- [Work item]:
The full set of lines below has to be duplicated exactly, with no picture kept.

- [Source material]:
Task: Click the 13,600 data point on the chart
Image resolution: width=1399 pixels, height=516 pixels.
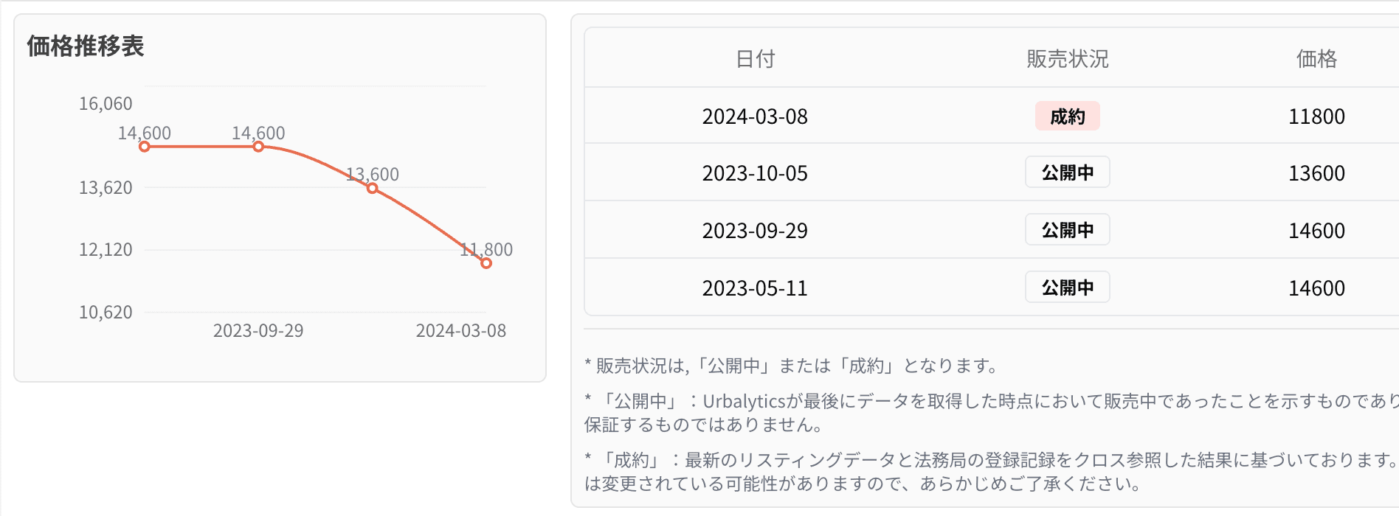Action: [x=371, y=189]
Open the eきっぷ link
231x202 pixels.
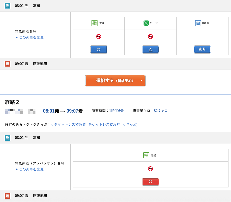click(129, 125)
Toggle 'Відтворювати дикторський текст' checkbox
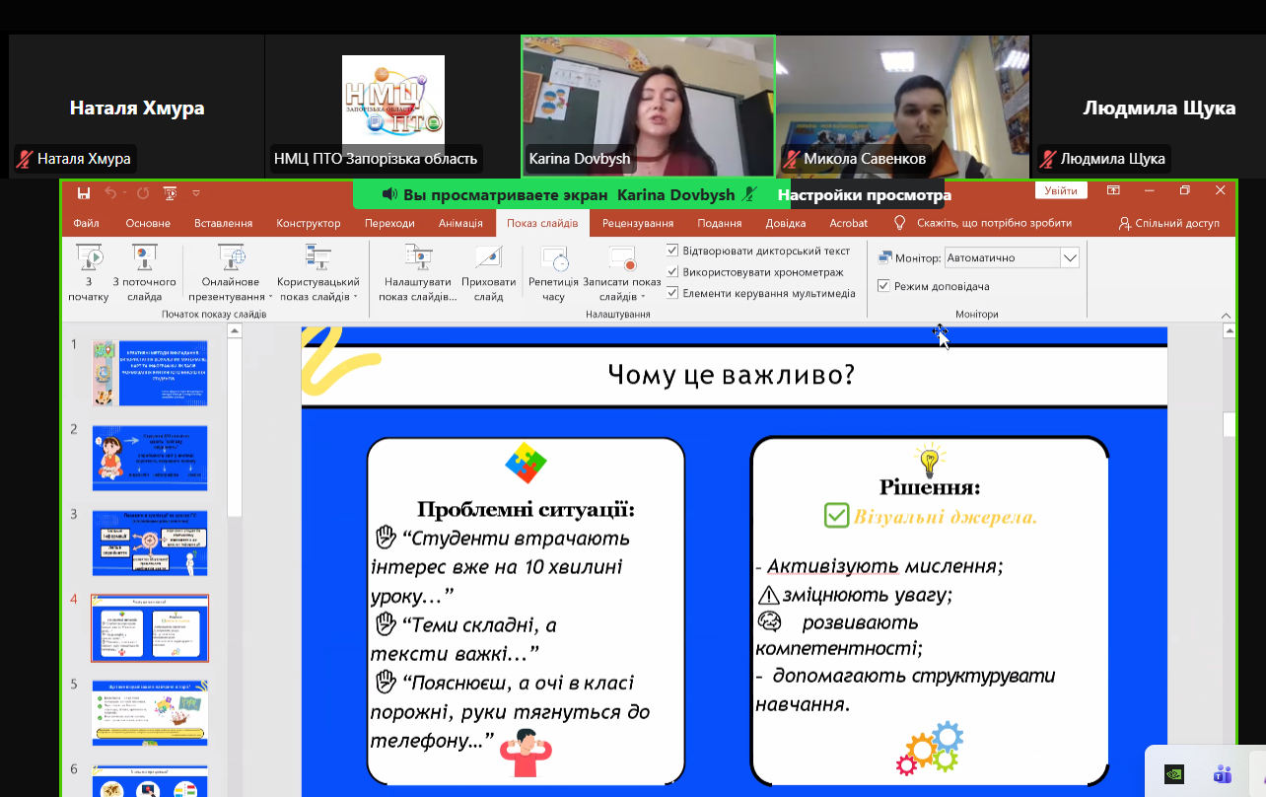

- [Response area]:
Task: Click the 13,600 data point on the chart
Image resolution: width=1399 pixels, height=516 pixels.
Action: [x=371, y=189]
Open the eきっぷ link
231x202 pixels.
click(129, 125)
Toggle 'Відтворювати дикторський текст' checkbox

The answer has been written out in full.